Data for processing:
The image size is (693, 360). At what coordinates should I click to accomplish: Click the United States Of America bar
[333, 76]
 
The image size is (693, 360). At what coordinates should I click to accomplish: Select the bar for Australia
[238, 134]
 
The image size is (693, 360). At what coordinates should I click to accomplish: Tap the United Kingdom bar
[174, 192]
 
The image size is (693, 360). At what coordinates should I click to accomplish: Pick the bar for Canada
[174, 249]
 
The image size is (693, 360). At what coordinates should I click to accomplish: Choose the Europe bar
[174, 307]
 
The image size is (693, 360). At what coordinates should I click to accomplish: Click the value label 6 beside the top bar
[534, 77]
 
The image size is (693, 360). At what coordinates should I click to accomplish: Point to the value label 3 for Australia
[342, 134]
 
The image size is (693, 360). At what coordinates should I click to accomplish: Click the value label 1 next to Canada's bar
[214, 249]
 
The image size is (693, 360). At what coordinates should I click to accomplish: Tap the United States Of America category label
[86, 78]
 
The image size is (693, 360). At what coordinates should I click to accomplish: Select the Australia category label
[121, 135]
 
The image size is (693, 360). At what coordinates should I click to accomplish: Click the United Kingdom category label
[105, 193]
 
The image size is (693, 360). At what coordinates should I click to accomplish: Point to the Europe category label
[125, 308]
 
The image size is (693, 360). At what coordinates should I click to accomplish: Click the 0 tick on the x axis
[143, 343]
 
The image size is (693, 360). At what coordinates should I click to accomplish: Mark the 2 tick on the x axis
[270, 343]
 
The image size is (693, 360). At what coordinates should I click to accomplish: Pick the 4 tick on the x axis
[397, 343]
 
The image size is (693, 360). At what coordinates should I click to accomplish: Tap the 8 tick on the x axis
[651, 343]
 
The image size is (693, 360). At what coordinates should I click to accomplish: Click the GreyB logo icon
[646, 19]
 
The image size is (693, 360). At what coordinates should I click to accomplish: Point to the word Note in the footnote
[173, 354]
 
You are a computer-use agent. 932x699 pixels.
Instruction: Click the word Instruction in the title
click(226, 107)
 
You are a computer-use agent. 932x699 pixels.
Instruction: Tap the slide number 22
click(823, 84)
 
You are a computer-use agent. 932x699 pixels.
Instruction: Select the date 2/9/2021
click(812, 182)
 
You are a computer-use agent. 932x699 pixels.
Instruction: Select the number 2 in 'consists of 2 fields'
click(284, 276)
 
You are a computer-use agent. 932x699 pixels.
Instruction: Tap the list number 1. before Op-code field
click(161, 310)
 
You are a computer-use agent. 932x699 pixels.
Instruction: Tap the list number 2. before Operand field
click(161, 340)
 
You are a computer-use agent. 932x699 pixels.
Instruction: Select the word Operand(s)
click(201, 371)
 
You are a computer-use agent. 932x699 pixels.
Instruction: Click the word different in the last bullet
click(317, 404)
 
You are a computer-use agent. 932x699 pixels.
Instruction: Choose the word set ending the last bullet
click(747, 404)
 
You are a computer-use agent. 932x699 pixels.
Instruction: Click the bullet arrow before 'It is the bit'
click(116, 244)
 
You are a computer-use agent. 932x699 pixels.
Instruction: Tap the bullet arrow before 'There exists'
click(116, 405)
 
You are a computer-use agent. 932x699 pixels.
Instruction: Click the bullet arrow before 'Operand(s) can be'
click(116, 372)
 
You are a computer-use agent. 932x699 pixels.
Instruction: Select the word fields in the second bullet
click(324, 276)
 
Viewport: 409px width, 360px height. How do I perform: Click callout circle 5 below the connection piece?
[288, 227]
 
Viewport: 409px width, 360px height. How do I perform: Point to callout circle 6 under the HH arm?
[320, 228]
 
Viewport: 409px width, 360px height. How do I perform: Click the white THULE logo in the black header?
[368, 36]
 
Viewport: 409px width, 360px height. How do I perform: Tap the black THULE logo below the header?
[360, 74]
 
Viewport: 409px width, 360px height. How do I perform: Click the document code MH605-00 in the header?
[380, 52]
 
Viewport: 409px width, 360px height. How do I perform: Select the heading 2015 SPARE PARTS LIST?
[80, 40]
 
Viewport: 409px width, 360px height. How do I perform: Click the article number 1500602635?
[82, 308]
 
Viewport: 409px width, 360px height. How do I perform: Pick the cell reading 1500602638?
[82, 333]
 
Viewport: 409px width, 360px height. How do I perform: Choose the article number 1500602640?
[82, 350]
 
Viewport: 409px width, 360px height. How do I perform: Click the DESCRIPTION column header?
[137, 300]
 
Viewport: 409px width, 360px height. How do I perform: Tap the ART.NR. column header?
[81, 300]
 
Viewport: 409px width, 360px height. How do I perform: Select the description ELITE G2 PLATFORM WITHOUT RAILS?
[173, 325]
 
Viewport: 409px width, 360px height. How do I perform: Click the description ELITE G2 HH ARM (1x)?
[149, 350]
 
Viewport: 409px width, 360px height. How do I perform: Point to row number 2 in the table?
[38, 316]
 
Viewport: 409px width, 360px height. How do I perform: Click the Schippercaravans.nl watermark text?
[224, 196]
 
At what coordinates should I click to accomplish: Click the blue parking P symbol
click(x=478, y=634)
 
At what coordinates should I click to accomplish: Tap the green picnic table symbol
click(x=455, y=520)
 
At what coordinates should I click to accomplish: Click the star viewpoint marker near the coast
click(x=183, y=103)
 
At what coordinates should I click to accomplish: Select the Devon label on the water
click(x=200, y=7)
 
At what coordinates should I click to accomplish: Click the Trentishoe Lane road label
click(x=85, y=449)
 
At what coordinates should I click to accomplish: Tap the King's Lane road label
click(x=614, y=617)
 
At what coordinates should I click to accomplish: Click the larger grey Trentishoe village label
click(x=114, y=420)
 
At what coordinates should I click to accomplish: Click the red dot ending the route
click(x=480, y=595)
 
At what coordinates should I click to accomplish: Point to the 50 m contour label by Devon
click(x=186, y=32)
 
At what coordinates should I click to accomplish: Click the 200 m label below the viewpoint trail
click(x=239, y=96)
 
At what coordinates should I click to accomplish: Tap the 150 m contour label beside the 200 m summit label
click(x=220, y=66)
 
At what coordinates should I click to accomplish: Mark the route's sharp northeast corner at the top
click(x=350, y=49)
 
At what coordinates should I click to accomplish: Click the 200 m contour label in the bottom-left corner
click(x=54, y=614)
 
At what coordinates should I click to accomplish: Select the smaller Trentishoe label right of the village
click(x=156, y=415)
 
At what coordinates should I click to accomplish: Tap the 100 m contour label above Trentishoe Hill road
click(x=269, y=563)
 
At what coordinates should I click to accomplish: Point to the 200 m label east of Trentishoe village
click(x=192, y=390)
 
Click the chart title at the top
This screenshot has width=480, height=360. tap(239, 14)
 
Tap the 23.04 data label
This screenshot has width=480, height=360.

Task instructions: Render every line of the listing above as a numbered list, omitting the blank lines.

Finished task:
1. The image size is (693, 360). At what coordinates should I click to accomplish: Click the United States Of America bar
2. [333, 76]
3. The image size is (693, 360). At what coordinates should I click to accomplish: Select the bar for Australia
4. [238, 134]
5. The image size is (693, 360). At what coordinates should I click to accomplish: Tap the United Kingdom bar
6. [174, 192]
7. The image size is (693, 360). At what coordinates should I click to accomplish: Pick the bar for Canada
8. [174, 249]
9. The image size is (693, 360). At what coordinates should I click to accomplish: Choose the Europe bar
10. [174, 307]
11. The image size is (693, 360). At what coordinates should I click to accomplish: Click the value label 6 beside the top bar
12. [534, 77]
13. The image size is (693, 360). At what coordinates should I click to accomplish: Point to the value label 3 for Australia
14. [342, 134]
15. The image size is (693, 360). At what coordinates should I click to accomplish: Click the value label 1 next to Canada's bar
16. [214, 249]
17. The image size is (693, 360). At what coordinates should I click to accomplish: Tap the United States Of America category label
18. [86, 78]
19. The image size is (693, 360). At what coordinates should I click to accomplish: Select the Australia category label
20. [121, 135]
21. The image size is (693, 360). At what coordinates should I click to accomplish: Click the United Kingdom category label
22. [105, 193]
23. The image size is (693, 360). At what coordinates should I click to accomplish: Point to the Europe category label
24. [125, 308]
25. The image size is (693, 360). At what coordinates should I click to accomplish: Click the 0 tick on the x axis
26. [143, 343]
27. The image size is (693, 360). At what coordinates should I click to accomplish: Mark the 2 tick on the x axis
28. [270, 343]
29. The image size is (693, 360). At what coordinates should I click to accomplish: Pick the 4 tick on the x axis
30. [397, 343]
31. The image size is (693, 360). At what coordinates should I click to accomplish: Tap the 8 tick on the x axis
32. [651, 343]
33. The image size is (693, 360). At what coordinates should I click to accomplish: Click the GreyB logo icon
34. [646, 19]
35. The image size is (693, 360). At what coordinates should I click to accomplish: Point to the word Note in the footnote
36. [173, 354]
37. You are a computer-use agent. 932x699 pixels.
38. Instruction: Click the word Instruction in the title
39. click(226, 107)
40. You are a computer-use agent. 932x699 pixels.
41. Instruction: Tap the slide number 22
42. click(823, 84)
43. You are a computer-use agent. 932x699 pixels.
44. Instruction: Select the date 2/9/2021
45. click(812, 182)
46. You are a computer-use agent. 932x699 pixels.
47. Instruction: Select the number 2 in 'consists of 2 fields'
48. click(284, 276)
49. You are a computer-use agent. 932x699 pixels.
50. Instruction: Tap the list number 1. before Op-code field
51. click(161, 310)
52. You are a computer-use agent. 932x699 pixels.
53. Instruction: Tap the list number 2. before Operand field
54. click(161, 340)
55. You are a computer-use agent. 932x699 pixels.
56. Instruction: Select the word Operand(s)
57. click(201, 371)
58. You are a computer-use agent. 932x699 pixels.
59. Instruction: Click the word different in the last bullet
60. click(317, 404)
61. You are a computer-use agent. 932x699 pixels.
62. Instruction: Choose the word set ending the last bullet
63. click(747, 404)
64. You are a computer-use agent. 932x699 pixels.
65. Instruction: Click the bullet arrow before 'It is the bit'
66. click(116, 244)
67. You are a computer-use agent. 932x699 pixels.
68. Instruction: Tap the bullet arrow before 'There exists'
69. click(116, 405)
70. You are a computer-use agent. 932x699 pixels.
71. Instruction: Click the bullet arrow before 'Operand(s) can be'
72. click(116, 372)
73. You are a computer-use agent. 932x699 pixels.
74. Instruction: Select the word fields in the second bullet
75. click(324, 276)
76. Viewport: 409px width, 360px height. How do I perform: Click callout circle 5 below the connection piece?
77. [288, 227]
78. Viewport: 409px width, 360px height. How do I perform: Point to callout circle 6 under the HH arm?
79. [320, 228]
80. Viewport: 409px width, 360px height. How do I perform: Click the white THULE logo in the black header?
81. [368, 36]
82. Viewport: 409px width, 360px height. How do I perform: Tap the black THULE logo below the header?
83. [360, 74]
84. Viewport: 409px width, 360px height. How do I perform: Click the document code MH605-00 in the header?
85. [380, 52]
86. Viewport: 409px width, 360px height. How do I perform: Select the heading 2015 SPARE PARTS LIST?
87. [80, 40]
88. Viewport: 409px width, 360px height. How do I perform: Click the article number 1500602635?
89. [82, 308]
90. Viewport: 409px width, 360px height. How do I perform: Pick the cell reading 1500602638?
91. [82, 333]
92. Viewport: 409px width, 360px height. How do I perform: Choose the article number 1500602640?
93. [82, 350]
94. Viewport: 409px width, 360px height. How do I perform: Click the DESCRIPTION column header?
95. [137, 300]
96. Viewport: 409px width, 360px height. How do I perform: Tap the ART.NR. column header?
97. [81, 300]
98. Viewport: 409px width, 360px height. How do I perform: Select the description ELITE G2 PLATFORM WITHOUT RAILS?
99. [173, 325]
100. Viewport: 409px width, 360px height. How do I perform: Click the description ELITE G2 HH ARM (1x)?
101. [149, 350]
102. Viewport: 409px width, 360px height. How do I perform: Point to row number 2 in the table?
103. [38, 316]
104. Viewport: 409px width, 360px height. How do I perform: Click the Schippercaravans.nl watermark text?
105. [224, 196]
106. At what coordinates should I click to accomplish: Click the blue parking P symbol
107. click(x=478, y=634)
108. At what coordinates should I click to accomplish: Tap the green picnic table symbol
109. click(x=455, y=520)
110. At what coordinates should I click to accomplish: Click the star viewpoint marker near the coast
111. click(x=183, y=103)
112. At what coordinates should I click to accomplish: Select the Devon label on the water
113. click(x=200, y=7)
114. At what coordinates should I click to accomplish: Click the Trentishoe Lane road label
115. click(x=85, y=449)
116. At what coordinates should I click to accomplish: Tap the King's Lane road label
117. click(x=614, y=617)
118. At what coordinates should I click to accomplish: Click the larger grey Trentishoe village label
119. click(x=114, y=420)
120. At what coordinates should I click to accomplish: Click the red dot ending the route
121. click(x=480, y=595)
122. At what coordinates should I click to accomplish: Point to the 50 m contour label by Devon
123. click(x=186, y=32)
124. At what coordinates should I click to accomplish: Click the 200 m label below the viewpoint trail
125. click(x=239, y=96)
126. At what coordinates should I click to accomplish: Tap the 150 m contour label beside the 200 m summit label
127. click(x=220, y=66)
128. At what coordinates should I click to accomplish: Mark the route's sharp northeast corner at the top
129. click(x=350, y=49)
130. At what coordinates should I click to accomplish: Click the 200 m contour label in the bottom-left corner
131. click(x=54, y=614)
132. At what coordinates should I click to accomplish: Select the smaller Trentishoe label right of the village
133. click(x=156, y=415)
134. At what coordinates should I click to accomplish: Tap the 100 m contour label above Trentishoe Hill road
135. click(x=269, y=563)
136. At what coordinates should I click to accomplish: Point to the 200 m label east of Trentishoe village
137. click(x=192, y=390)
138. Click the chart title at the top
139. This screenshot has width=480, height=360. tap(239, 14)
140. Tap the 23.04 data label
141. This screenshot has width=480, height=360.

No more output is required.